AUFGABEN.
(a) Welche Themen stellt Jörg Schlaich laut dem Text über sein Schaffen in dessen Mittelpunkt?
(b) Schreiben Sie den Text über Jörg Schlaich im Anschluss an seinen letzten Satz weiter.

In den folgenden Jahrzehnten definiert Jörg Schlaich eine neue Ingenieurbaukultur. Während die Ingenieure der Nachkriegsjahrzehnte vor allem mit dem Wiederaufbau der zerstörten Infrastruktur beschäftigt waren, geht es Jörg Schlaich um eine ganzheitliche Baukunst. Leichtigkeit und Eleganz, aber auch soziale Verantwortung für eine wachsende Weltbevölkerung sind die Themen, die er in den Mittelpunkt seines Schaffens stellt. Die Liste der Bauten, die man an dieser Stelle nennen müsste, ist schier endlos: unzählige seilverspannte Fußgängerbrücken; verglaste Gitterschalen mit einer damals verblüffenden Transparenz; große Hallen und Brücken; zahlreiche Membrandächer für die internationalen Großereignisse des Sports: In seinen Projekten verbindet sich ingeniöse Kreativität mit höchstem ästhetischen Anspruch. Unermüdlich verteidigt er die Autonomie des Ingenieurs beim Entwerfen von Ingenieurbauten. Dies ändert nichts daran, dass viele seiner wichtigsten Projekte in Kooperation mit Architekten entstanden sind, erst Günter Behnisch, Fritz Auer und Kurt Ackermann, später dann vor allem Volkwin Marg, Meinhard von Gerkan, aber auch viele andere.

MATERIALAUSZÜGE.
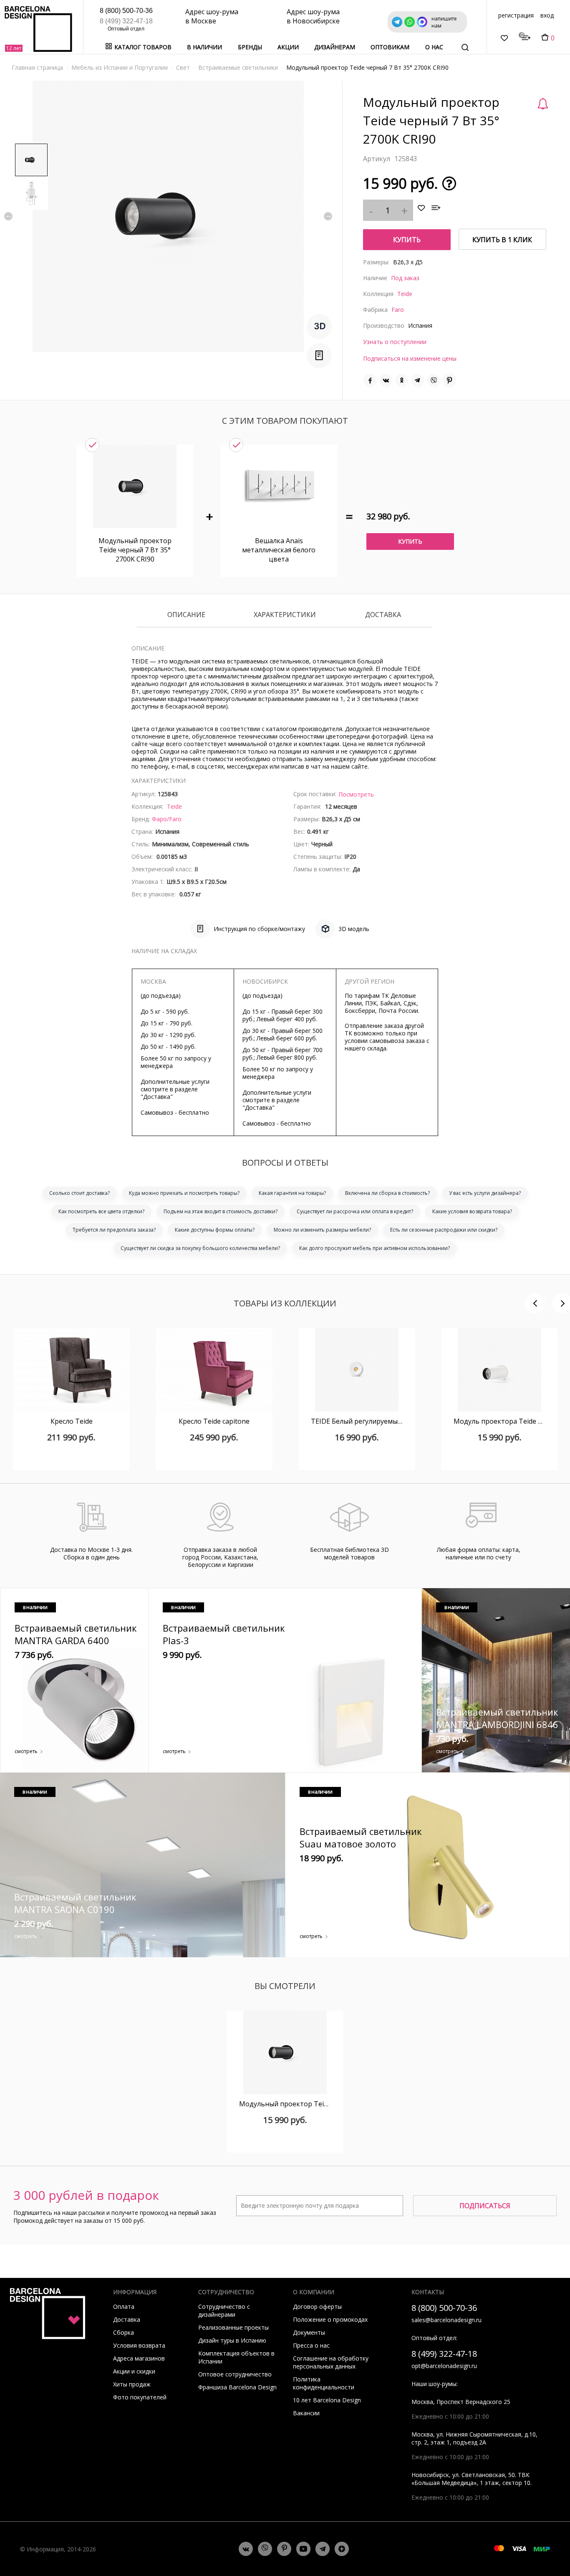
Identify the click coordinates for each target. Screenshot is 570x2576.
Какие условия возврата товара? (472, 1211)
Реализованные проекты (233, 2327)
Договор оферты (317, 2306)
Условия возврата (139, 2345)
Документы (309, 2332)
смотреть (26, 1751)
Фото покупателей (139, 2397)
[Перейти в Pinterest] (284, 2549)
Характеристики (285, 615)
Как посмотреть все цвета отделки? (101, 1211)
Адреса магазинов (139, 2358)
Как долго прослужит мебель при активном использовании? (374, 1248)
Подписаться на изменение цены (410, 358)
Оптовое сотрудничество (235, 2374)
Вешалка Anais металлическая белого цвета (278, 550)
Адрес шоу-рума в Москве (211, 16)
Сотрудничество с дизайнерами (224, 2310)
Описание (186, 615)
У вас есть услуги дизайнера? (485, 1193)
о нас (434, 47)
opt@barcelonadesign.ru (444, 2366)
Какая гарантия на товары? (292, 1193)
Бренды (250, 47)
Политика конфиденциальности (323, 2383)
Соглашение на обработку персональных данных (330, 2362)
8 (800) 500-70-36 (126, 10)
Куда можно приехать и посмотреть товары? (184, 1193)
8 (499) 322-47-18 (126, 21)
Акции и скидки (134, 2371)
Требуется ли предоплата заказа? (114, 1229)
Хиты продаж (132, 2384)
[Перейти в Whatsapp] (265, 2548)
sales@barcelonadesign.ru (446, 2320)
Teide (404, 294)
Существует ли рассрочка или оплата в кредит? (355, 1211)
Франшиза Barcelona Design (237, 2387)
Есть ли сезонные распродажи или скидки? (443, 1229)
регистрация (516, 15)
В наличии (204, 47)
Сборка (123, 2332)
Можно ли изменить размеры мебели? (322, 1229)
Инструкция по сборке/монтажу (259, 929)
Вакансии (306, 2413)
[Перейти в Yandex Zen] (342, 2549)
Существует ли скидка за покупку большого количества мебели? (200, 1248)
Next (328, 216)
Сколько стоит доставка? (79, 1193)
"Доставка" (157, 1097)
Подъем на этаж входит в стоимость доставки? (220, 1211)
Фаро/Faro (167, 819)
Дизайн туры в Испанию (232, 2340)
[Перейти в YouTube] (303, 2549)
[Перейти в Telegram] (322, 2549)
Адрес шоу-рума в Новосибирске (313, 16)
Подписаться (484, 2205)
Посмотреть (356, 794)
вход (547, 15)
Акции (288, 47)
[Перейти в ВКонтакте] (245, 2548)
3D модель (353, 929)
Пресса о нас (311, 2345)
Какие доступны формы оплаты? (215, 1229)
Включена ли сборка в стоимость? (387, 1193)
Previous (8, 216)
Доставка (383, 615)
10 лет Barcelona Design (327, 2400)
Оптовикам (390, 47)
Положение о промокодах (330, 2319)
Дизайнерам (334, 47)
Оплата (123, 2306)
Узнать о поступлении (394, 342)
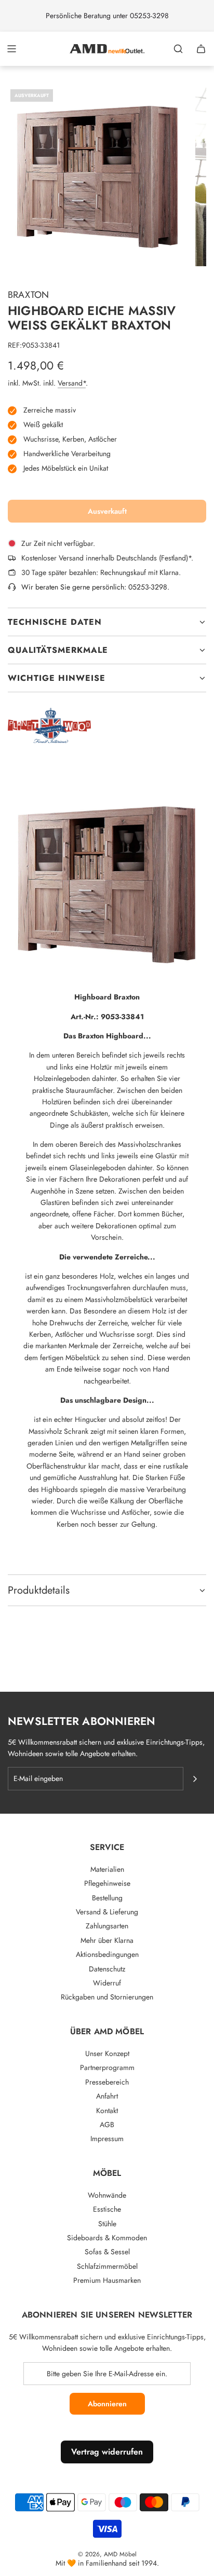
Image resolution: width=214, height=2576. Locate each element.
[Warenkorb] (201, 48)
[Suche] (178, 48)
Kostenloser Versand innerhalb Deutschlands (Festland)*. (107, 558)
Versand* (72, 383)
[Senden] (194, 1778)
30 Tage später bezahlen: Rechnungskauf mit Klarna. (101, 572)
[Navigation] (11, 48)
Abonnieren (107, 2404)
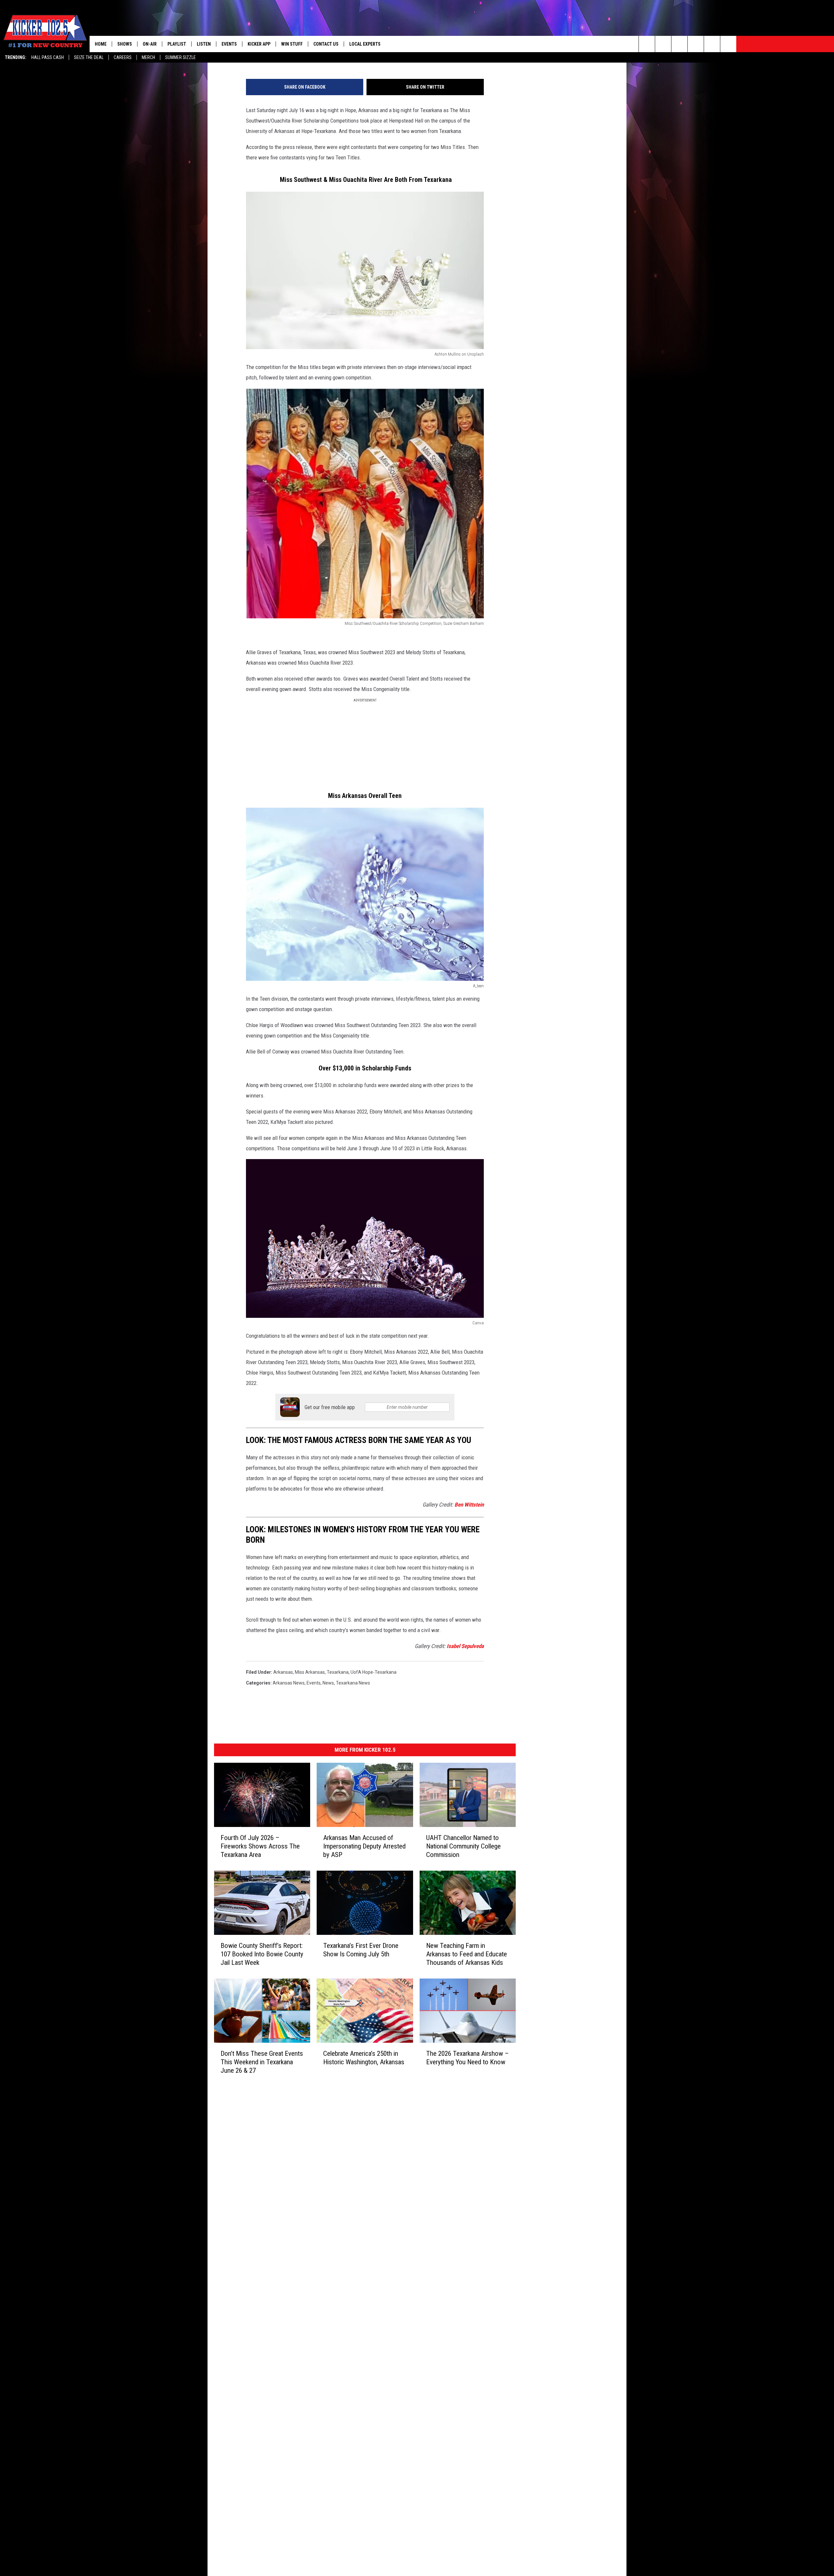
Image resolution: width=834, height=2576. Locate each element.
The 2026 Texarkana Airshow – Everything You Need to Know (467, 2058)
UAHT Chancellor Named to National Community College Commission (463, 1846)
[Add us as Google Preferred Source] (663, 44)
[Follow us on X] (728, 44)
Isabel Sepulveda (465, 1646)
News (328, 1682)
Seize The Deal (89, 57)
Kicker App (259, 44)
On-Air (150, 44)
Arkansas (283, 1672)
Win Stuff (292, 44)
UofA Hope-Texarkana (373, 1672)
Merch (148, 57)
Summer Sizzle (180, 57)
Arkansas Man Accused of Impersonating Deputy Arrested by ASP (364, 1846)
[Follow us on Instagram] (696, 44)
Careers (123, 57)
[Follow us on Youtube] (712, 44)
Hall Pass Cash (47, 57)
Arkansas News (289, 1682)
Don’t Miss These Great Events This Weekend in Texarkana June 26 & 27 (262, 2062)
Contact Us (325, 44)
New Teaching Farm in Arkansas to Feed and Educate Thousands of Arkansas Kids (466, 1954)
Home (101, 44)
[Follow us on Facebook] (679, 44)
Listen (204, 44)
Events (229, 44)
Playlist (176, 44)
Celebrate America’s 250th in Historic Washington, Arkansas (363, 2058)
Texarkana (338, 1672)
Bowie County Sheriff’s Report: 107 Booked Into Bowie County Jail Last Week (262, 1954)
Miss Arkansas (310, 1672)
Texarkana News (353, 1682)
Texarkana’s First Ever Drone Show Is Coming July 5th (360, 1950)
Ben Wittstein (469, 1504)
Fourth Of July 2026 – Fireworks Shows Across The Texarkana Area (260, 1846)
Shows (124, 44)
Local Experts (365, 44)
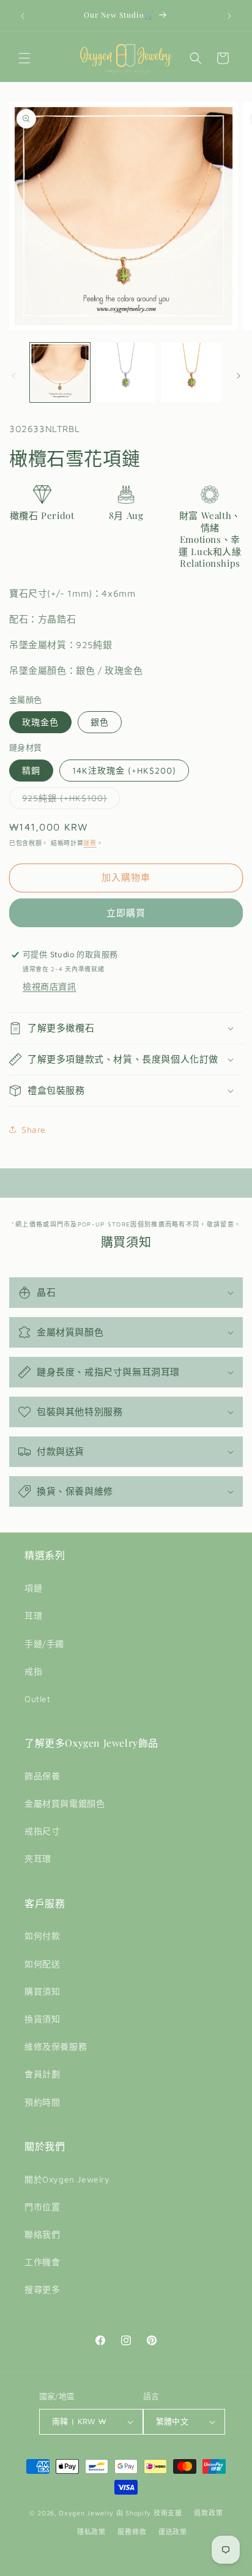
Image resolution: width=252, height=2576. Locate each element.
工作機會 (42, 2262)
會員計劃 (42, 2074)
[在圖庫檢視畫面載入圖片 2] (126, 373)
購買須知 (42, 1991)
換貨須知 (42, 2019)
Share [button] (33, 1129)
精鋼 (31, 770)
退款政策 (208, 2513)
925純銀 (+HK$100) (69, 800)
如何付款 (42, 1935)
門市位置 (42, 2206)
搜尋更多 (42, 2289)
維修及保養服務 (55, 2046)
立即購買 (126, 913)
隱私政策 (91, 2532)
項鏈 (33, 1588)
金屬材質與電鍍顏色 (64, 1803)
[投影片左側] (13, 375)
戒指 (33, 1671)
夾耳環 (37, 1858)
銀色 (100, 722)
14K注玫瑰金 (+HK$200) (124, 770)
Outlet (37, 1698)
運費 (89, 842)
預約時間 (42, 2102)
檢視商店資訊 (49, 986)
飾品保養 (42, 1776)
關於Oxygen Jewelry (67, 2179)
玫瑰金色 (40, 722)
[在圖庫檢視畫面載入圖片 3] (191, 373)
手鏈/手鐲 (44, 1643)
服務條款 (131, 2532)
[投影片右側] (238, 375)
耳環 (33, 1615)
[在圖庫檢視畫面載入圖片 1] (60, 373)
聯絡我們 (42, 2234)
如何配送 (42, 1963)
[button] (24, 58)
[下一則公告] (229, 15)
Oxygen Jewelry (86, 2513)
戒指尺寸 (42, 1831)
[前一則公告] (22, 15)
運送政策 (172, 2532)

LÖSUNGEN JE AUFGABE.
(a) Leichtigkeit und Eleganz sowie soziale Verantwortung für eine wachsende Weltbevölkerung.

(b)
Er selbst hat mehrfach die Hooghly Brücke in Kalkutta als das wichtigste Bauwerk seiner Laufbahn genannt, nicht zuletzt, weil es ihn fast zwanzig Jahre lang begleitet hat. Für die Brücke hat er in den frühen 1970er-Jahren ein hochinnovatives Schrägseiltragwerk mit der Weltrekordspannweite von 457 Metern entworfen, das aber ausschließlich aus regional verfügbaren Ressourcen errichtet werden sollte. Da es damals in Indien keine schweißbaren Stahlbleche gab, wurde die gesamte Brücke genietet – eine Technik, die zum damaligen Zeitpunkt in Europa schon lange nicht mehr verwendet wurde. Dies hatte den zusätzlichen Effekt, das hunderte von lokalen Arbeitskräften für viele Jahre ihr Auskommen hatten.
Jörg Schlaich hat sich auch gerne und intensiv mit kleinen Aufgaben beschäftigt, da diese mehr Raum für Experimente ließen. Ein Beispiel hierfür ist der Killesbergturm in Stuttgart, ein Entwurf aus dem Jahr 1993. Vorgespannte Netze beschäftigen ihn seit dem Olympiadach in München und er hat dieses Thema hier völlig neu für einen Aussichtsturm interpretiert. Im Ergebnis entsteht ein reiner Ingenieurbau ohne jedes schmückende Beiwerk, der aber keiner sturen Optimierungslogik folgt, sondern ein originelles Tragprinzip in spielerischer Form ablesbar und im wahrsten Sinne des Wortes begreifbar vorführt.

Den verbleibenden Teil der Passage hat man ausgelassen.